>> Start Extract

We predicted that participants would show a substantial benefit of encoding-based enactment (e.g., Allen & Waterman, 2015; Engelkamp, 1998; Zimmer et al., 2001), and of performing the action sequences at recall (Allen & Waterman, 2015; Gathercole et al., 2008; Yang et al., 2014). The finding that the effects of enactment at encoding and action at recall are independent of one another would be consistent with the hypothesis that the phenomena have separate sources in episodic and working memory. On the other hand, the finding that the benefits of action-based recall are reduced or even eliminated when the instructions are performed at the time of presentation would favor the hypothesis that a common motor store in working memory underpins both effects. With regard to the enactment effect, if it is simply due to the exposure of the instruction sequence in two alternative forms, performance in the orthographic condition should both be similar to performance in the enactment condition and lead to higher rates of recall than no enactment. However, if it is driven by the special status of action-based encoding in episodic memory, accuracy should be higher in the enactment conditions than either the orthographic or no-enactment conditions.

Experiment 1

Method

Participants

Sixty children (37 boys) attending a primary school in the South East of England participated in the study. The mean age of the sample was 8 years 10 months (SD = 6.57 months, min = 7 years 8 months, max = 9 years 8 months).

Materials

Participants were required to recall instruction sequences that increased in length in a span-type procedure. Each span consisted of a block of six trials (i.e., six to-be-recalled instruction sequences). Testing started at one action per sequence (e.g., “Touch the red ruler”), increased by one action per block (e.g., “Touch the red ruler and then pick up the yellow folder”), and was terminated after three incorrect trials in one block. The maximum span length was six actions in a sequence. The instruction sequences consisted of descriptions of actions to be performed on a set of concrete, three-dimensional props. The objects were a set of five stationary items (a ruler, an eraser, a pencil, a folder, and a box), in each of three colors (red, yellow, or blue). There were two actions: touch (e.g., “Touch the red pencil”) and pick up (e.g., “Pick up the yellow ruler”). Actions involving touching and picking up were concatenated using the adverb “then” to produce increasingly longer sequences that varied in length but not in lexical complexity. The items used in each instruction were selected at random, with the constraint that there was no repetition of color and object combination in the instruction as a whole. Performance was scored in terms of the features of all individual action phrases. All elements—actions, objects, and colors—recalled in their original position in the instruction sequence were scored as accurate. A sample instruction (“Touch the red ruler and then pick up the yellow folder”) has six features—two actions, two colors, and two objects. As an example, a sequence (“Touch the red ruler and then pick up the yellow folder”) recalled as “Pick up the red ruler and then touch the yellow folder” would yield a score of 4 because four out of six features are recalled in their correct serial order (i.e., red, ruler, yellow, folder). Perfect performance over 36 trials (i.e., six blocks of six trials) would result in a score of 378 features correctly recalled (18 features in block one, 36 features in block two, 54 features in block three, 72 features in block four, 90 features in block five, and 108 features in block six).

>> End Extract

# Aim A:
From the enactment study excerpt, print the stretch from "Experiment 1" through "max = 9 years 8 months).".
# Aim B:
Answer these questions using the enactment study excerpt:
(i) How many children took part in the study?
(ii) What were the two actions used in the instruction sequences?
(iii) Testing ended after how many incorrect trials in one block?
# Aim C:
Write the next part of the enactment study excerpt, beginning right after its final sentence.

>> Start Entries provided

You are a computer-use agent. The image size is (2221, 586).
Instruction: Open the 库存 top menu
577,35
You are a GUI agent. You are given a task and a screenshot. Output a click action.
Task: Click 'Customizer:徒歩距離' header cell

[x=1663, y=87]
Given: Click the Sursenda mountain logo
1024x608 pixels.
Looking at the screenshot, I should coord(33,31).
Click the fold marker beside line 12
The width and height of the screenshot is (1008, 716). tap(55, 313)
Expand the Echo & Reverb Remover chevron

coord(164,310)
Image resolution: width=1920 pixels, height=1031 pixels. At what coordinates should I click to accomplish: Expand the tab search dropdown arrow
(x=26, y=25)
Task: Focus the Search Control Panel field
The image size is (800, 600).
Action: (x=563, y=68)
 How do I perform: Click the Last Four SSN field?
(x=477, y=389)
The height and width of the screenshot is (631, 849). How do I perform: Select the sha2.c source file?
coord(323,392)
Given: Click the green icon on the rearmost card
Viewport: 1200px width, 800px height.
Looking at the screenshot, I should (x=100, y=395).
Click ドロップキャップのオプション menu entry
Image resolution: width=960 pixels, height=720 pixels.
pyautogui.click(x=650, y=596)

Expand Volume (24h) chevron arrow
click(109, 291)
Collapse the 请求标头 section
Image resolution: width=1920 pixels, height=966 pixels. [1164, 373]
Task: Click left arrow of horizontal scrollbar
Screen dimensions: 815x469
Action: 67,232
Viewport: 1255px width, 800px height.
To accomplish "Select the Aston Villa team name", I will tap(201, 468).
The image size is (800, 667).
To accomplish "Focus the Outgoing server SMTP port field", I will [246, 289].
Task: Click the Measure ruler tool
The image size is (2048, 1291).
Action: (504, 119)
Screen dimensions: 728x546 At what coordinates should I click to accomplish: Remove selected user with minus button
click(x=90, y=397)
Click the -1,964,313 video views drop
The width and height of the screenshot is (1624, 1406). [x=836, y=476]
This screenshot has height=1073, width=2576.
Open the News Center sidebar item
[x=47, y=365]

>> End Entries provided

# Task result A:
Experiment 1

Method

Participants

Sixty children (37 boys) attending a primary school in the South East of England participated in the study. The mean age of the sample was 8 years 10 months (SD = 6.57 months, min = 7 years 8 months, max = 9 years 8 months).

# Task result B:
(i) Sixty children (37 boys).
(ii) Touch and pick up.
(iii) Three.

# Task result C:
Design and Procedure

The experiment implemented a 3 × 2 repeated-measures design in which the presentation format (enactment, no enactment, orthographic) and recall type (verbal, action based) were manipulated.

Children were assessed individually in a quiet area of the school. The six versions of the instructions task were administered in a randomized order, with different conditions separated by rest intervals. Each child was seated at a table opposite the test administrator. All 15 items used in the following instructions task were positioned randomly on a 100-cm (diameter) × 68-cm (height) circular table within arm’s reach of the child. The object array was in view at all times, but the location of the props varied randomly between conditions. The laptop displaying written commands for the orthographic condition was placed directly in front of the participant, behind the array of props that was used for action recall. The presentation of both spoken and written instructions was controlled and paced by the experimenter. Performance was scored manually by the experimenter at the time of testing.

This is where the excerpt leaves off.